Intel Wants to Use Math to Prove Self-Driving Cars Are Safe
Will a mathematical formula instill more confidence in autonomous vehicles?
In theory, self-driving cars are very safe. They eliminate the human element that is the cause of most car crashes, after all. But definitively proving that is a bit more challenging.
Intel believes it has a way to validate the safety of autonomous cars, and it involves math. Anon Shashua, CEO of Intel-owned Mobileye, is proposing a formula called Responsibility Sensitivity Safety, which he claims will ensure that self-driving cars behave carefully. The proposed system could also help shield makers of autonomous cars from blame in the event of crashes involving human-driven cars.
Responsibility Sensitivity Safety is more about ensuring that self-driving cars don't cause crashes (and being able to prove that), than eliminating crashes altogether. Intel realizes that self-driving cars can't always account for actions taken by other vehicles, but it wants to write software that will make it impossible for self-driving cars to act dangerously. Intel's formula is kind of like Isaac Asimov's three laws of robotics: Basically to avoid injuring humans, to obey humans, and to protect itself. But in this case, it's for self-driving cars.

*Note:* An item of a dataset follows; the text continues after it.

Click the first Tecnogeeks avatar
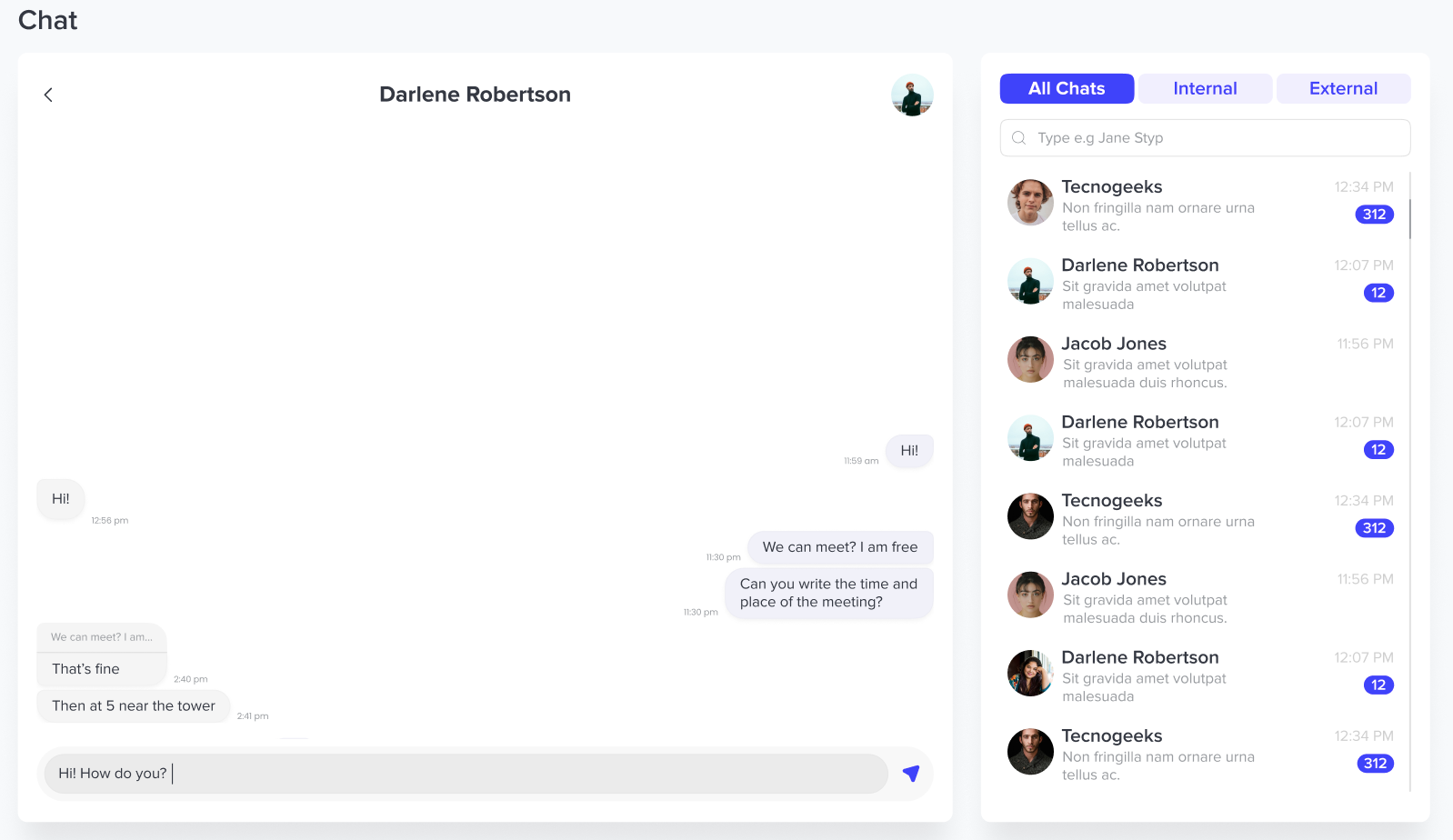The image size is (1453, 840). 1030,202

This concept relies on the ability to calculate known factors, like reaction times. For example, Intel proposes programming autonomous cars to drive past parked cars at a speed slow enough to stop in time if a pedestrian walks out into the road. Intel claims it's possible to calculate that speed because the maximum speed a human being can move in that situation can be measured and modeled.

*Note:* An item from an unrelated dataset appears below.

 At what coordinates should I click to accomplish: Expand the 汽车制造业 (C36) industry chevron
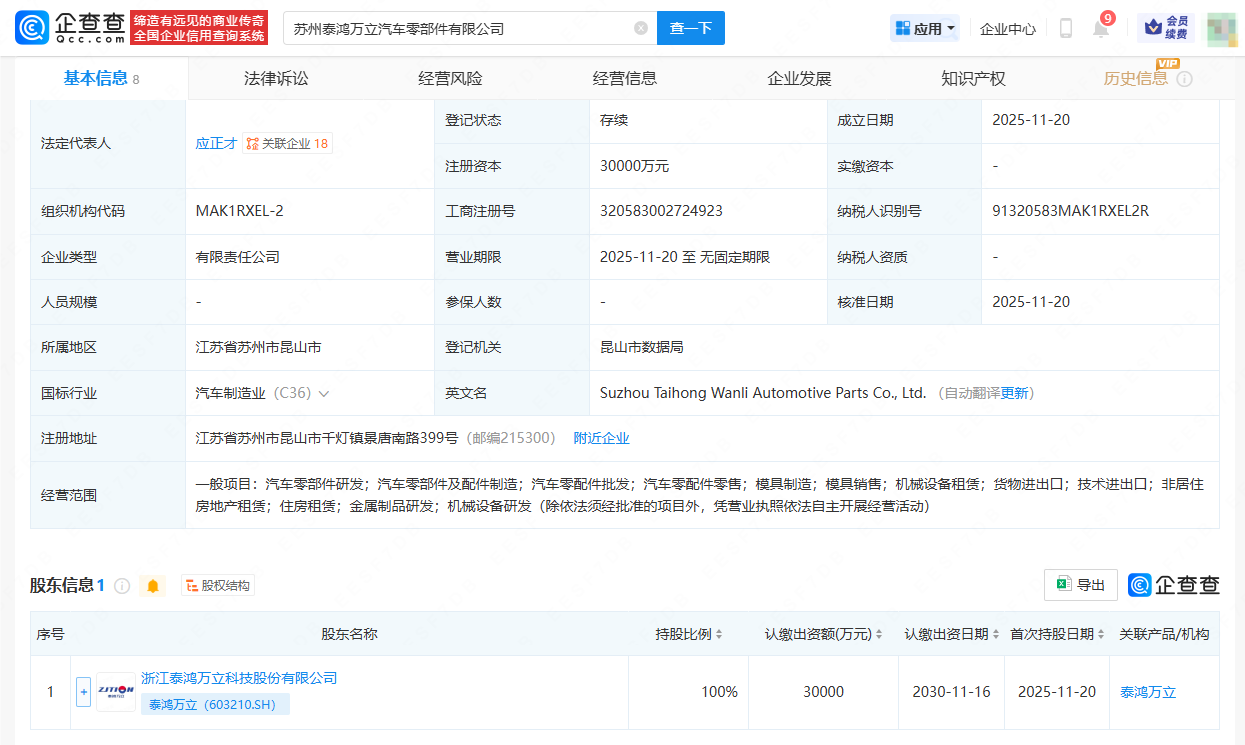(324, 392)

Implementing this system will allow makers of self-driving cars to prove that their vehicles aren't at fault in crashes. Liability is one of the major concerns for companies developing self-driving cars, and this could go a long way to putting executives at ease. Because no matter how safe they are, self-driving cars will eventually crash.
In fact, the safe driving habits of current self-driving cars are proving to be a liability. Even the safest driving can't prevent all crashes, and in some cases the mix of a self-driving cars and more aggressive human drivers has been the cause of crashes. Each crash is a potential public relations disaster that could feed public doubts of autonomous driving. So a mathematical proof that self-driving cars aren't to blame could be very appealing indeed.